From: <th...@tu...> - 2007-10-09 12:32:52
|
Dave Airlie wrote: > >>> >> Dave, >> I like the idea of moving over to clflush, but I still think we >> shouldn't use TT drmBOs for batch buffers and buffers with similar use. >> (i915tex uses a sub-allocator for batch buffers, which avoids the cache >> flushes completely during normal rendering). >> I think something similar should be used from the X server. > > However you weren't doing in-kernel relocations.. ioremap/iounmap are > both causing flushes... so we would need to keep ioremapped cached > copies of the batchbuffer bo around.. which wastes vmalloc space.. or > use kmap and flush once per buffer.. my previous attempts to use kmap > without flushing failed badly.. > > Dave.
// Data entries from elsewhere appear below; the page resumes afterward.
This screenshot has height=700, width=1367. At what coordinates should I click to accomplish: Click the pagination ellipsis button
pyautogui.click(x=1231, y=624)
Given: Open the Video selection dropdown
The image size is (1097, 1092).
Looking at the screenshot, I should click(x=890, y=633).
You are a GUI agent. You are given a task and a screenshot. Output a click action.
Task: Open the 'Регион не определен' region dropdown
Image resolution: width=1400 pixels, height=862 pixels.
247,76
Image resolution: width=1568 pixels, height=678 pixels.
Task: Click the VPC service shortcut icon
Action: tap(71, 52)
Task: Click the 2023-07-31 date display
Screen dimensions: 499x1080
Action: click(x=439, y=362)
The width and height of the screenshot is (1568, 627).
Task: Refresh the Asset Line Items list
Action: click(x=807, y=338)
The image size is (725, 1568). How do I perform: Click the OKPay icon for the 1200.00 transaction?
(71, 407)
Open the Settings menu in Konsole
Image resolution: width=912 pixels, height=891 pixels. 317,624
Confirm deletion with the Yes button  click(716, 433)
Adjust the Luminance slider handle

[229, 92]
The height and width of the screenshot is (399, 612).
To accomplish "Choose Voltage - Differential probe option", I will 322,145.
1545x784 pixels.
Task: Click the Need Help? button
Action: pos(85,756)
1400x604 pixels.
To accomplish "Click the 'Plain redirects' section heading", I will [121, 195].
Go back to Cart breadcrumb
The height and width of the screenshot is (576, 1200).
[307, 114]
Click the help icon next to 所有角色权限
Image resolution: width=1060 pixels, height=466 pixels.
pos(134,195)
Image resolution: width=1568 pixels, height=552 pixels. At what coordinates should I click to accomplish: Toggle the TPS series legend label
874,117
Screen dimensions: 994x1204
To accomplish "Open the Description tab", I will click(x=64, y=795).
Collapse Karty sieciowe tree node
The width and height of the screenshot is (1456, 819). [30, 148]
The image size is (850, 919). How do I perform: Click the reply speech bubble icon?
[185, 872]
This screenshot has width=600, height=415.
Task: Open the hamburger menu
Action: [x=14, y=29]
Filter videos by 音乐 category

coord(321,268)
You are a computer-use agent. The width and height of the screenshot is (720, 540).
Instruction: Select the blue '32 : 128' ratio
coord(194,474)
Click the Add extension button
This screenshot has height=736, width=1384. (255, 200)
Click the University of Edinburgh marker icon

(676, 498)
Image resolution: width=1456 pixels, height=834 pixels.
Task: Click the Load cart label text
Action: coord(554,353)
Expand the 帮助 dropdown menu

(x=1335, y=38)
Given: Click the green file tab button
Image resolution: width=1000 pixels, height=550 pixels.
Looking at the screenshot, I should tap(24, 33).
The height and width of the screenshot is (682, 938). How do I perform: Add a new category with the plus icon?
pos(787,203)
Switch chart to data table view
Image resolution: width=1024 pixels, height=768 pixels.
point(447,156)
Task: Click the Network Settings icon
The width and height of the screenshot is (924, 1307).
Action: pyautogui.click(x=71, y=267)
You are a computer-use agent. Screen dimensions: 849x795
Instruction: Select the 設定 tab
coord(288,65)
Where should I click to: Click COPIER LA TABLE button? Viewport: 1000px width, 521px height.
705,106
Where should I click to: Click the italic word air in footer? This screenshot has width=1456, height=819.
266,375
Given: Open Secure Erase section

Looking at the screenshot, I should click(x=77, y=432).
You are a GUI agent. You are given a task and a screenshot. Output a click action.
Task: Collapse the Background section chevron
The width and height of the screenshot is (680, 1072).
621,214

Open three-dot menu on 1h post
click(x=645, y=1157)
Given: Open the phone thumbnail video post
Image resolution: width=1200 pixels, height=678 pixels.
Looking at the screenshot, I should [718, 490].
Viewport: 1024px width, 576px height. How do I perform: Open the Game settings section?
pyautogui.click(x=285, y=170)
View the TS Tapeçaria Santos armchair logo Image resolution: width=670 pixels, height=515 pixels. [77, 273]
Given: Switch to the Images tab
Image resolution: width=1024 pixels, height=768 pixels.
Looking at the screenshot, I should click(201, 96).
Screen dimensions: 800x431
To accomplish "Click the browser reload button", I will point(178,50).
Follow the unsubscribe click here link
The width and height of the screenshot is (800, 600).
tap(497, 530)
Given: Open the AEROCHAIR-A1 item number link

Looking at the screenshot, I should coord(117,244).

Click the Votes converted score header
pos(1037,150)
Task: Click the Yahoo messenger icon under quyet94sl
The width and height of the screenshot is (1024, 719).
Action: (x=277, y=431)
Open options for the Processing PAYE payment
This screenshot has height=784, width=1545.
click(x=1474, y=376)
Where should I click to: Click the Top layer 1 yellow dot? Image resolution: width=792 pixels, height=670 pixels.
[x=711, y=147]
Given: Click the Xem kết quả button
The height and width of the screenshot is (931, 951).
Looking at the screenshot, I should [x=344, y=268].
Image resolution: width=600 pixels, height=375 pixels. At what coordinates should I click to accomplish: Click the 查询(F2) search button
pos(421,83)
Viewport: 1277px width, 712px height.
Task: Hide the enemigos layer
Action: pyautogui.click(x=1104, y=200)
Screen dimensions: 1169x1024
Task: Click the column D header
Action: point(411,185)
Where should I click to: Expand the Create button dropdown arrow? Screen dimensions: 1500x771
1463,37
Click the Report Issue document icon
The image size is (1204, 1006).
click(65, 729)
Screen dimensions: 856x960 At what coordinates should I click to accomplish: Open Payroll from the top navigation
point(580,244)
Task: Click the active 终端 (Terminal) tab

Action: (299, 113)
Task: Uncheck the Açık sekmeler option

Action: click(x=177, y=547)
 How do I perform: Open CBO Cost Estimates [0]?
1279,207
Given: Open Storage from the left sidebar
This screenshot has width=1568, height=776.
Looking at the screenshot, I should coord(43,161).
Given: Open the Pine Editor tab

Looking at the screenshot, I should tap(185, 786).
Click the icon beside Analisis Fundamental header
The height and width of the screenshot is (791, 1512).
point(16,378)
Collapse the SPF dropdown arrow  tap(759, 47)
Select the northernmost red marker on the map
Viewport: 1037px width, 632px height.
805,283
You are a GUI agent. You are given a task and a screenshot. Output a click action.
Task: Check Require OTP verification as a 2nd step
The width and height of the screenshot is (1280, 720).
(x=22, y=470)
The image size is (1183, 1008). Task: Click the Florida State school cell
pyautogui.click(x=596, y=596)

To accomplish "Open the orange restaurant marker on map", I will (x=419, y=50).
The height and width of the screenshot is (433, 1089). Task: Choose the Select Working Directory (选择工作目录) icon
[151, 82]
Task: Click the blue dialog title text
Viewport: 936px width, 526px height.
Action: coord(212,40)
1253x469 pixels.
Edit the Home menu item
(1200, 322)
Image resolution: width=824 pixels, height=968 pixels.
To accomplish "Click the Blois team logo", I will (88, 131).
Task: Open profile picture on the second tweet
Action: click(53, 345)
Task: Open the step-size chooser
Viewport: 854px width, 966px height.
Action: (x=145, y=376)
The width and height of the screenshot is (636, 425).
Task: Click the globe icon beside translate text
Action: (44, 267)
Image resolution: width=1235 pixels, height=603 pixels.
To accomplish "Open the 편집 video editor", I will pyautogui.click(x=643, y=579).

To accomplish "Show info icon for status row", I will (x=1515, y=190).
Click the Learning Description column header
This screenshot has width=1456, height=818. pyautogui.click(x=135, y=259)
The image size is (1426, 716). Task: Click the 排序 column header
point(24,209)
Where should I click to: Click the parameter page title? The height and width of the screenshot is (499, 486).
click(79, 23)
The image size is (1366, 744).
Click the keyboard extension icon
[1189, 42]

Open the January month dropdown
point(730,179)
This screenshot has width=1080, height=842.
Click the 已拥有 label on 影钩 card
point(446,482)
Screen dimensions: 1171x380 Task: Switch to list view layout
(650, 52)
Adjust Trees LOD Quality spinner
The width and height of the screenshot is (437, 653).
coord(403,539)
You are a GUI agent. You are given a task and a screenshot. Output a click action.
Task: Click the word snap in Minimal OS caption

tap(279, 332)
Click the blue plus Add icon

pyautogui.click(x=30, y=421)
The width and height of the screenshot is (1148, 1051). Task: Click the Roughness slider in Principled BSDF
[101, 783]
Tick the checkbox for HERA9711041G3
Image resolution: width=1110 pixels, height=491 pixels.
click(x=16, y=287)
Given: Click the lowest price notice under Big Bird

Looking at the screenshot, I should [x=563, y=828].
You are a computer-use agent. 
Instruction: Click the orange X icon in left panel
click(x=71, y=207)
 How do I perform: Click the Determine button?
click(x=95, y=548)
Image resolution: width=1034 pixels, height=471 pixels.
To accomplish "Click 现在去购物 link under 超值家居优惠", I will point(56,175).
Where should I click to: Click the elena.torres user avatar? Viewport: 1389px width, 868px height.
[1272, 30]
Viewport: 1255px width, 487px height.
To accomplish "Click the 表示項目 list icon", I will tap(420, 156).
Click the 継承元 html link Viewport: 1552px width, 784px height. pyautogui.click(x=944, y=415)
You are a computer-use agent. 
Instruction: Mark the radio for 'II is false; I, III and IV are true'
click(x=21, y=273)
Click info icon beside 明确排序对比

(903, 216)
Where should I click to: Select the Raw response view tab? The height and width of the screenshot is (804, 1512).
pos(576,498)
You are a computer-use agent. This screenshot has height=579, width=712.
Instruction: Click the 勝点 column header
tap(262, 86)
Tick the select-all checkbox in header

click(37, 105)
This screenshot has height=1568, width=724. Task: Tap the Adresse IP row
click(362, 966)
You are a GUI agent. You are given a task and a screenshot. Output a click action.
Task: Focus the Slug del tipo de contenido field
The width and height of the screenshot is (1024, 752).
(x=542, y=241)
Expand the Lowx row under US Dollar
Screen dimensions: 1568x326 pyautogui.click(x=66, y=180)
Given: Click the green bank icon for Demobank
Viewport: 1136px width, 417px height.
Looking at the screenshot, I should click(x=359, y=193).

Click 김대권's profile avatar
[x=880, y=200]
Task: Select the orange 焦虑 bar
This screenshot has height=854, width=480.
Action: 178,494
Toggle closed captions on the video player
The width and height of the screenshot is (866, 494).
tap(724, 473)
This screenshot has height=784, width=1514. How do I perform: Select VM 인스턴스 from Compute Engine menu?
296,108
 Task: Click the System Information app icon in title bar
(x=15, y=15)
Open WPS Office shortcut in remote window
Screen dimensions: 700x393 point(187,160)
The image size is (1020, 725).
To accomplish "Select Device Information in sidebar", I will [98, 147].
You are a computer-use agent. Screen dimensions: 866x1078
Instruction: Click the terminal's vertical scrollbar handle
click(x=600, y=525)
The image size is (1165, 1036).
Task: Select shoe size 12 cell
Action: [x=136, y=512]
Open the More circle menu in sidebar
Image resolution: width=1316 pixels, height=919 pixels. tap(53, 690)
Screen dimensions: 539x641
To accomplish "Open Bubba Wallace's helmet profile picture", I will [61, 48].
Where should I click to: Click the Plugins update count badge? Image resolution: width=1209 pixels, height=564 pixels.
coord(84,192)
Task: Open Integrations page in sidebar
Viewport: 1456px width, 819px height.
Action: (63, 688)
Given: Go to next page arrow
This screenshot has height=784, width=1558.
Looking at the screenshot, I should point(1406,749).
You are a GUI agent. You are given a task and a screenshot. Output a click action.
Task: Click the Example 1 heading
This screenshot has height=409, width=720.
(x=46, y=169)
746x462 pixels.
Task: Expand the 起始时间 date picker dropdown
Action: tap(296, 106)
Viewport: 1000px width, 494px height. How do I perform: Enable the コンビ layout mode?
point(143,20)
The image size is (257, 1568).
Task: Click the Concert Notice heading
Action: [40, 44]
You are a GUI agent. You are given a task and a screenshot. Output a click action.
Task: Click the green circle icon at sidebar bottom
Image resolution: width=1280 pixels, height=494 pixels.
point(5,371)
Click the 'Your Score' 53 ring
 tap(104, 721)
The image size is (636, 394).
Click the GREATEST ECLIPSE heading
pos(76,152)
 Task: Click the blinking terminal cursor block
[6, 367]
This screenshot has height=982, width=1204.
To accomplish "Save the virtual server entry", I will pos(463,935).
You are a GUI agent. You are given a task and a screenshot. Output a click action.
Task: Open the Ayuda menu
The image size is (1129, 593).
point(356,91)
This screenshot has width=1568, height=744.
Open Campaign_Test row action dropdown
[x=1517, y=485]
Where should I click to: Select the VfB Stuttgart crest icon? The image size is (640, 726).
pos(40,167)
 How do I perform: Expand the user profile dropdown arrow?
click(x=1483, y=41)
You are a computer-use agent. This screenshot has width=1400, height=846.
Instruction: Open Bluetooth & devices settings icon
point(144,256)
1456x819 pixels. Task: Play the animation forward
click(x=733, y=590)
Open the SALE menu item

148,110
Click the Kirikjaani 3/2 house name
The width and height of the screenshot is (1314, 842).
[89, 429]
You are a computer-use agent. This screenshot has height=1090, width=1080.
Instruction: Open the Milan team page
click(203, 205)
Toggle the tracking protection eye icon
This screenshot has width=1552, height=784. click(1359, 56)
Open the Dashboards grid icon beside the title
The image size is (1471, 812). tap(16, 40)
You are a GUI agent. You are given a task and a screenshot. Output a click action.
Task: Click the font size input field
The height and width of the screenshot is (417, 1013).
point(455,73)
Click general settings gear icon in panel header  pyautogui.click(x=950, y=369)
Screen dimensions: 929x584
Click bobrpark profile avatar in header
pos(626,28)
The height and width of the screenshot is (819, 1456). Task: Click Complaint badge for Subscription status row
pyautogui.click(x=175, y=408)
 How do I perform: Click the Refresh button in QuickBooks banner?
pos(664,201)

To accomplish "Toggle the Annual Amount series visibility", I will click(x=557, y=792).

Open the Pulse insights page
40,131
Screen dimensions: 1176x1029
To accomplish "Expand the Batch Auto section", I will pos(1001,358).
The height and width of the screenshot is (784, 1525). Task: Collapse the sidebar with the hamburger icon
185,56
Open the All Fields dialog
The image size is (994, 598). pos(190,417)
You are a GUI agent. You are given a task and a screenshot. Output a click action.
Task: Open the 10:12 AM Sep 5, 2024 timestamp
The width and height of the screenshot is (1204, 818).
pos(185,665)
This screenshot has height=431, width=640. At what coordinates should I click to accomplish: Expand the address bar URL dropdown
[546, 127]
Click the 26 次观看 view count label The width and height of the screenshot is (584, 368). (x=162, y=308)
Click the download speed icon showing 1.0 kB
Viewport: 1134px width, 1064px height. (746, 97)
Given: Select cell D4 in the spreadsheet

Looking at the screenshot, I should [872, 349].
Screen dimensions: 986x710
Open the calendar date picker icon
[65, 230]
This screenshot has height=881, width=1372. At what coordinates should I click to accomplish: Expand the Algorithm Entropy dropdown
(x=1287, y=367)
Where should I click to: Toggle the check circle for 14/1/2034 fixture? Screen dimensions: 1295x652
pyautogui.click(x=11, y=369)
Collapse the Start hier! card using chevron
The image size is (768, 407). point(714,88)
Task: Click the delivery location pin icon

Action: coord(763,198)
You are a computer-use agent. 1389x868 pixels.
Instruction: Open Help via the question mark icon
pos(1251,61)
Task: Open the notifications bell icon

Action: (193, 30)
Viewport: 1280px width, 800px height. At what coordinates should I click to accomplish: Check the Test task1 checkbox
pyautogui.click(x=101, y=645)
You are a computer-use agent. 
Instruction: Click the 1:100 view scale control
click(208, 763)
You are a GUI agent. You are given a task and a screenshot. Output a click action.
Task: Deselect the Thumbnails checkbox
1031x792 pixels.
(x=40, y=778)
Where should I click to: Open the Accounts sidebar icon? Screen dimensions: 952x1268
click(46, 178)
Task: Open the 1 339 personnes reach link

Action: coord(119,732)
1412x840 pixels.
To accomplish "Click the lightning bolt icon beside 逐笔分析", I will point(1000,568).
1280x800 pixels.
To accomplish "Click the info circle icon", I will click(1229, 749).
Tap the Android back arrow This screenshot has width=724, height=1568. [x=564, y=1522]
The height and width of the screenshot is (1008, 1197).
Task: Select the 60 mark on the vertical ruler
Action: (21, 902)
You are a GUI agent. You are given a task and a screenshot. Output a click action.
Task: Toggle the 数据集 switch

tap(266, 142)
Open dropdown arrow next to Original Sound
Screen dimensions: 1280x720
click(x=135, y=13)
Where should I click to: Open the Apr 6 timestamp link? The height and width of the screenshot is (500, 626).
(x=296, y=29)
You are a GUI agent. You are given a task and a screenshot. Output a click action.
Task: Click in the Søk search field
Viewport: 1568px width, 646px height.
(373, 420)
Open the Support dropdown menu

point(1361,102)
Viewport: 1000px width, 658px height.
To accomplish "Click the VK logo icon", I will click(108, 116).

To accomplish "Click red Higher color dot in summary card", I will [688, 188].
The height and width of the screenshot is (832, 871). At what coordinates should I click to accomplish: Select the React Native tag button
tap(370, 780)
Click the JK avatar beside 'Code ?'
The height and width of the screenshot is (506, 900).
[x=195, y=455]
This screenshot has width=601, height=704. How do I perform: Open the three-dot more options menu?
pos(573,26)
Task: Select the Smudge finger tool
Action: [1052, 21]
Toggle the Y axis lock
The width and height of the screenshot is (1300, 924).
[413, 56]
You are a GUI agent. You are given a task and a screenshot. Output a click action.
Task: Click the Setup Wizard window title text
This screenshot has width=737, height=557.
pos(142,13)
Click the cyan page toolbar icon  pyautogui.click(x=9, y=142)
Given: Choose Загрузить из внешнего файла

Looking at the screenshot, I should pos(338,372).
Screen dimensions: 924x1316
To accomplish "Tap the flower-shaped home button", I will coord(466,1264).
Ah, OK. I see what you mean. So I know the Intel docs states that you must not access GART-mapped pages in CMA mode, but they don't say why. Are you using this mode for the kmap / flush mode? Since Poulsbo is CMA, to avoid the SMP ipi issue, it should be possible to enclose the whole reloc fixup within a spinlock and use kmap_atomic which should be faster than kmap. Since within a spinlock, also preemption is disabled we can guarantee that a batchbuffer write followed by a clflush executes on the same processor => no need for ipi, and the clflush can follow immediately after a write. We've used this technique in psb_mmu.c, although we're using preempt_disable() / preempt_enable() to collect per-processor clflushes. So, basically something like the following should be a fast ipi-free way to do this: spin_lock() while(more_relocs_to_do) { kmap_atomic(dst_buffer); // Reuse old map if same page apply_reloc(): clflush(newly_written_address); kunmap_atomic(dst_buffer); } spin_unlock(); /Thomas |